Researchers at Massachusetts Institute of Technology (MIT) have developed an imaging technique that can create 3D images of living cells and measure the frequency at which red blood cells vibrate.
The work was performed in collaboration between MIT physicist Michael Feld and Subra Suresh, dean of MIT's school of engineering and a materials scientist. Feld heads MIT's Laser Biomedical Research Center, where Suresh's team conducts experiments to measure the stiffness of red blood cells infected by malaria parasites, according to MIT Technology Review.
To measure the cells' nanoscale vibrational frequencies, the researchers combined Feld's imaging technique, which stitches multiple images together into a composite, with diffraction phase microscopy, in which a laser beam that passes through a cell rejoins a reference beam that does not, creating a distinctive interference pattern.
Vibrating cell membranes move mere nanometers at a time, and those movements take place in microseconds. Ares Rosakis, professor of aeronautics and mechanical engineering at the California Institute of Technology in San Marino, who was not involved in the work, said that imaging with interference patterns is particularly challenging when looking at red blood cells, which are doughnut-shaped and fluid, constantly changing shape in all directions.

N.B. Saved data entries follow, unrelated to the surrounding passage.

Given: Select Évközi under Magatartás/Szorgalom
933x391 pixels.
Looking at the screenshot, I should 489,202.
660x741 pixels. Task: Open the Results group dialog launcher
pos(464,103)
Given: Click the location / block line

To establish the connection between the cells' vibration and their health, the researchers used Feld's technique to create 3D images of a malarial parasite inside a red blood cell. They also measured the levels of hemoglobin inside the cells during various stages of a malarial infection.

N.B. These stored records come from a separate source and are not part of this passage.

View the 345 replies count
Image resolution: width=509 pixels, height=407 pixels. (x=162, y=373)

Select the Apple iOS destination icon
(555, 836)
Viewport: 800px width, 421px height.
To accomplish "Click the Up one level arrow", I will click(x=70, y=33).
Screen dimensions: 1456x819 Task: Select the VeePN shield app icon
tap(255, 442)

Rosakis said that he see two potential uses for the new technique—to improve computer models of cells and improved diagnostics.

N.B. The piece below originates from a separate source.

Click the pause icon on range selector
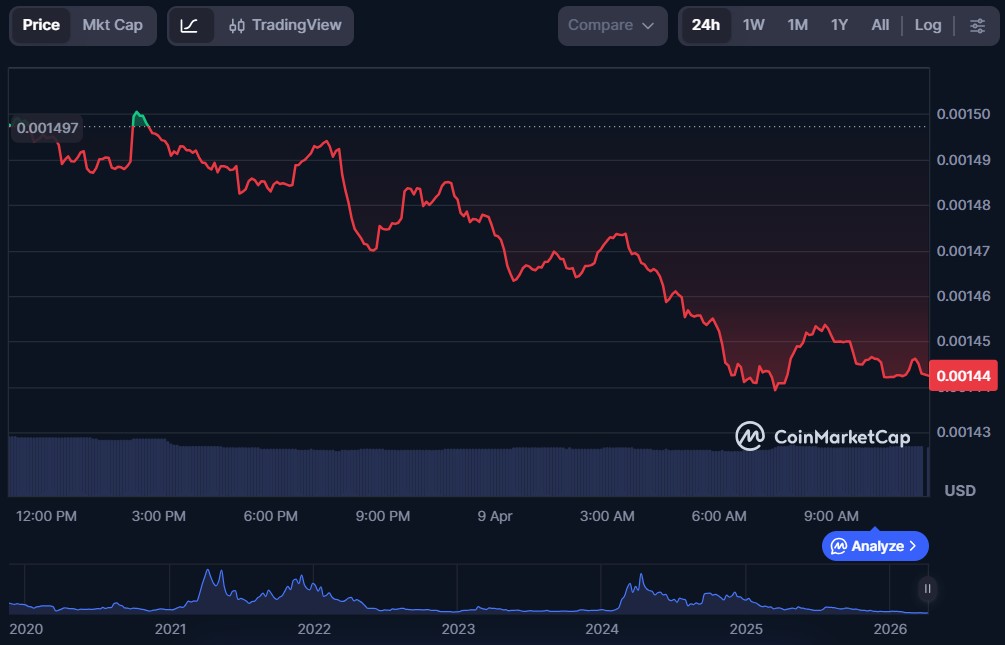Screen dimensions: 1005x645 click(928, 589)
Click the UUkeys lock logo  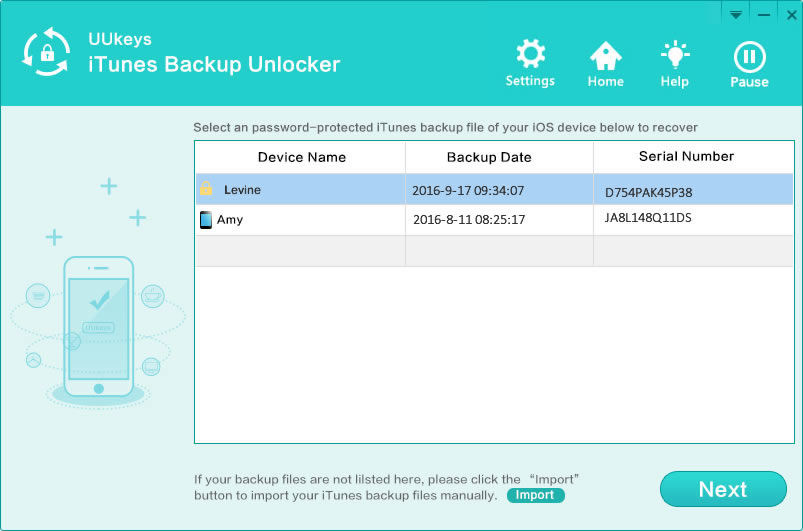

Eventually, a technique like Feld and Suresh's might provide a way to detect malaria as it's happening, reported MIT Technology Review. It takes 48 hours for a malarial invader to run through its life cycle, developing, reproducing, and being expelled from the cell. The researchers thus evaluated infected cells from each stage of that 48-hour process, at temperatures that simulated the fever and cooling that the human body experiences during a malarial infection.
Suresh and Feld said the study’s results will be published in the Proceedings of the National Academy of Sciences.